Curiosità d’archivio.

A volte càpita che durante il lavoro di ricerca archivistica appaiano, nel testo esaminato, note e notizie capaci di suscitare un momento di distrazione e di divertito interessamento. Riportiamo qui di seguito alcune di queste “ curiosità”

Dalla “ Descrittione di tutta Italia, et Isole pertinenti ad essa…..” di Leandro Alberti, frate domenicano( Bologna 1479- 1552) noto a quei tempi come teologo, filosofo e storico,veniamo a sapere gli antichi nomi dell’Italia e cioè:

Gianicola, da Giano, overo Noè, detto altrimenti Enotrio;

Enotria, per esser stato il primo che vi ritrovò il vino;

Camesena, da Camese ( o forse Cambise) 225 anni post universale diluvium;

Saturnia, da Saturno e dai Gentili detta Saleumbrona, prima che passasse Ercole in Italia;

Apennina, da Apino, ultimo re degli Dei in Italia;

Taurina e Vitullia per la leggenda dei buoi di Ercole;

Esperia, da Espero, fratello di Atlante;

Ausonia, da Ausono, città originaria di re Enotrio al tempo di Aralio settimo re degli Assiri;

Italia, da Italo, re di questi luoghi, il quale fu prima re di Arcadia.

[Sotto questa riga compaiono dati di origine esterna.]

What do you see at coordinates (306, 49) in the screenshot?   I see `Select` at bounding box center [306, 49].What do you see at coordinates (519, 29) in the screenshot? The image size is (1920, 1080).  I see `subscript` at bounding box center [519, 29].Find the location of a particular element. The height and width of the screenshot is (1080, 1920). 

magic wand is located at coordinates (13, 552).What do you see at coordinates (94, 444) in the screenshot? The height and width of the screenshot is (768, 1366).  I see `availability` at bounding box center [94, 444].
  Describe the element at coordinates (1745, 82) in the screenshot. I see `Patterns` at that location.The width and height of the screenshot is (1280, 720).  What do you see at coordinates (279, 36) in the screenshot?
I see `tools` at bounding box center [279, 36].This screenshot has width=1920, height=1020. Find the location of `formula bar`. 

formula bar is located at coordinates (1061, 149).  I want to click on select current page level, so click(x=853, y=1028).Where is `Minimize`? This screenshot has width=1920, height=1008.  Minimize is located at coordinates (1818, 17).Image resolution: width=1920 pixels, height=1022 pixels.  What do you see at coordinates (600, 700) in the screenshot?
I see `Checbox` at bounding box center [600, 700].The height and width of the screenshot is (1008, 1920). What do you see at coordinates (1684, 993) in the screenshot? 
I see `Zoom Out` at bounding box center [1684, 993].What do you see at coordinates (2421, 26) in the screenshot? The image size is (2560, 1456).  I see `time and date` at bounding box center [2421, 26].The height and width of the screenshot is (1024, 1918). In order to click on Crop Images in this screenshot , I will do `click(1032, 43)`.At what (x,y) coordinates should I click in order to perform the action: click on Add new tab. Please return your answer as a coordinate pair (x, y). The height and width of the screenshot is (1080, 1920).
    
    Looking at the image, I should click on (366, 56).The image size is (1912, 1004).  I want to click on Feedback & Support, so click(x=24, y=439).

Assai curioso il collegamento “ enologico” dei primigeni nomi dell’Italia e completamente fantasiose le collocazioni temporali del Diluvio, dei fatti e personaggi mitici citati

Sempre dall’Alberti e dallo storico orvietano Monaldo Monaldeschi ( Commentari historici) proviene l’interessante elenco dei popoli che in varie epoche e con varie vicissitudini hanno toccato l’italico suolo:

”….Italiam coluere Greci, Archades, Veneti, Lygures, Ardeates, Rutuli, Siculi, Pelasgi, Iapiges, Lacedaemones, Salentini, Pelii, Eniani, Achei, Oropitae, Pilii, Pisae et huiuscemodi..”, e poi Enotri, Aborigeni, Lidi, Aurunci, Ausoni, Troiani, Galli, Cartaginesi, Eruli, Goti, Ostrogoti, Ungari, Unni, Gepidi, Turingi, Avari, Longobardi, Saracini, Britoni, Cimbri e Germani.” Sembra che buona parte dei popoli antichi mirassero all’Italia come meta delle loro migrazioni….come continua a succedere ai nostri attualissimi tempi da parte di popoli questa volta africani e asiatici!!!

Narra Eusebio nella Historia Ecclesiastica, che mentre il popolo cristiano riunito in Roma si consultava circa la scelta di un nuovo papa ( essendo morto il papa Antero il 3 gennaio 236), si vide una colomba volteggiare nel cielo e poi  posarsi sulla testa di un contadino lì giunto per caso.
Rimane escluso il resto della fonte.